◆ WORK REQUIRED ◆
Where the word "magnifier" occurs in a line of the listing, please copy the line.

◆ MATERIAL FOR THIS EXERCISE ◆
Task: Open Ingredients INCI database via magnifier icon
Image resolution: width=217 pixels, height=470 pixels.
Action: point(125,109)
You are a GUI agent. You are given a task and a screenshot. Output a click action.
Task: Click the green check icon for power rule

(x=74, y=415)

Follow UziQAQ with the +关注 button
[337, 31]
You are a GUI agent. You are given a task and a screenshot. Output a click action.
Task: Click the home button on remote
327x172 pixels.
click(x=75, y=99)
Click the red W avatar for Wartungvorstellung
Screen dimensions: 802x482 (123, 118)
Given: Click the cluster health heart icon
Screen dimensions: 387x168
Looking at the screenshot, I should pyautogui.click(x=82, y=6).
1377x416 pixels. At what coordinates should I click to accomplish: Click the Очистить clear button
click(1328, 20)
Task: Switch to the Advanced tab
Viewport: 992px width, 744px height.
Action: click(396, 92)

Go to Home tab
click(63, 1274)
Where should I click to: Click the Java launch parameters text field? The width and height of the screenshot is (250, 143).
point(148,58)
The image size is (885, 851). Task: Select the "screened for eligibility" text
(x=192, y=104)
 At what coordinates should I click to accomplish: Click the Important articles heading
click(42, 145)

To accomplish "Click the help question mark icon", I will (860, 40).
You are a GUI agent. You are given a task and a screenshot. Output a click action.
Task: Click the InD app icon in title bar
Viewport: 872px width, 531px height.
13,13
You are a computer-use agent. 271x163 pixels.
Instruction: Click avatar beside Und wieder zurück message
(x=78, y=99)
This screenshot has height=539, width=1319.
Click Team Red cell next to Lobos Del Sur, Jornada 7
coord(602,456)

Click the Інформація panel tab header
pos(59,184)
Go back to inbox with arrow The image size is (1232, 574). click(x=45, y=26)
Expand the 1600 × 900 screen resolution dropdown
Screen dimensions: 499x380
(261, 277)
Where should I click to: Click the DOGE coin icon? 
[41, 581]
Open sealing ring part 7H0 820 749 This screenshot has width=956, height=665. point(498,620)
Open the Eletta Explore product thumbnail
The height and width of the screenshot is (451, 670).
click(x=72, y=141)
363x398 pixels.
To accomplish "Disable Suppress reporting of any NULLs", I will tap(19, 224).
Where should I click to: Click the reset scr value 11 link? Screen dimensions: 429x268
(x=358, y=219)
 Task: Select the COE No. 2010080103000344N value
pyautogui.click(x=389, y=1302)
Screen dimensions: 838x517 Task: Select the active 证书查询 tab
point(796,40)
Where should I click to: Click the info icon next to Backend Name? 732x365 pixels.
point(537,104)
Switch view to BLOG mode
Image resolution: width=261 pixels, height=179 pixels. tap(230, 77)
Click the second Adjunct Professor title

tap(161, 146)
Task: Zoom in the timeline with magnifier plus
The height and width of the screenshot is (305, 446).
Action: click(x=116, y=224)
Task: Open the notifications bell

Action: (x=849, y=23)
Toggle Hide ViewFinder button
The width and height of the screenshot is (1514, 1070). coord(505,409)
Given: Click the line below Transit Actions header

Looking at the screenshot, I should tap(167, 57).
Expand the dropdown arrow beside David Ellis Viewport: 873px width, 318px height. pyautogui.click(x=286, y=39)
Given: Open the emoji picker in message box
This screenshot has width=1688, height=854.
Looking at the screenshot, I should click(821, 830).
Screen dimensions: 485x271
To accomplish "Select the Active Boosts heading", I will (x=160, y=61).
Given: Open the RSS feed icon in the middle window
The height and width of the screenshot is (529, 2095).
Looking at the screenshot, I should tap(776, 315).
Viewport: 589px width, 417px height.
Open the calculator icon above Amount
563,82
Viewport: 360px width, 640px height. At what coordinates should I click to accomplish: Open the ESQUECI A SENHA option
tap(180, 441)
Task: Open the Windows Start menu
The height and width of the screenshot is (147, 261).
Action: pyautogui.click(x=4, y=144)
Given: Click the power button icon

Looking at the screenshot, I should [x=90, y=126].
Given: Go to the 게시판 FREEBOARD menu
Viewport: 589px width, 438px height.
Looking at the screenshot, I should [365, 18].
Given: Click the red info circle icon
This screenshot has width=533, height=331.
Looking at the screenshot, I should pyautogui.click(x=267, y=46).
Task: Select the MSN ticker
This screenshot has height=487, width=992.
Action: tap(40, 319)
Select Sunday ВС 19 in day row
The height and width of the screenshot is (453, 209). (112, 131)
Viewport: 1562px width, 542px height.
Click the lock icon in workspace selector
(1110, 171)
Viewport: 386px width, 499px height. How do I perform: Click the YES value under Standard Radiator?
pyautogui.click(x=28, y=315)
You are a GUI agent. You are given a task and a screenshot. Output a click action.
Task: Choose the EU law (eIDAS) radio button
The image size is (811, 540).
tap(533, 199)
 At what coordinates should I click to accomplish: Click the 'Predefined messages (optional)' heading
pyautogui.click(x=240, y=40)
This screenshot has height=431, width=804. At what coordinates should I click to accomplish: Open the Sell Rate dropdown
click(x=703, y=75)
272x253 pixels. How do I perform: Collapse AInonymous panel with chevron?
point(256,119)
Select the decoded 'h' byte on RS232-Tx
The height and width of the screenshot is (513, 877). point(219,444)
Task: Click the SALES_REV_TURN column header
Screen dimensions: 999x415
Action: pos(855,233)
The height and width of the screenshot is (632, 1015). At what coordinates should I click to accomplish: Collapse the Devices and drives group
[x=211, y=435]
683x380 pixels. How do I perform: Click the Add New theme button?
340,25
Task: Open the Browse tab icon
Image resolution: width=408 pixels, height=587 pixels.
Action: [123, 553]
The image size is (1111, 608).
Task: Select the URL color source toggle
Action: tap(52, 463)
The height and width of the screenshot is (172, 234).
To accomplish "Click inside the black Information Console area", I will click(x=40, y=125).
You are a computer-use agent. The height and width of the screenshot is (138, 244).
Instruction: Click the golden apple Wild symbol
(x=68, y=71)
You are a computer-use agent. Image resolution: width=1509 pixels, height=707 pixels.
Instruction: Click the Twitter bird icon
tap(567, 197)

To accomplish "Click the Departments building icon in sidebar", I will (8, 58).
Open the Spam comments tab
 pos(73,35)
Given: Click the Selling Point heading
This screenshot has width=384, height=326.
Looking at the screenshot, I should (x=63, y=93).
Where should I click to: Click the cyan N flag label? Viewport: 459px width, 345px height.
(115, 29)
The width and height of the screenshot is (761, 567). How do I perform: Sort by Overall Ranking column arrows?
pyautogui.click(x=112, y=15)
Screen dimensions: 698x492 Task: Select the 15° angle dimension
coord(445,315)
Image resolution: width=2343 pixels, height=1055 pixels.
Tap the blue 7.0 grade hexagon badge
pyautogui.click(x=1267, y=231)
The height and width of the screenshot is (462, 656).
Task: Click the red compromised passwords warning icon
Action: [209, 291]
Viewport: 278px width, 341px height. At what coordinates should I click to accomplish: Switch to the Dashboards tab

◆ RESULT OF THIS EXERCISE ◆
Task: Open Ingredients INCI database via magnifier icon
Task: Zoom in the timeline with magnifier plus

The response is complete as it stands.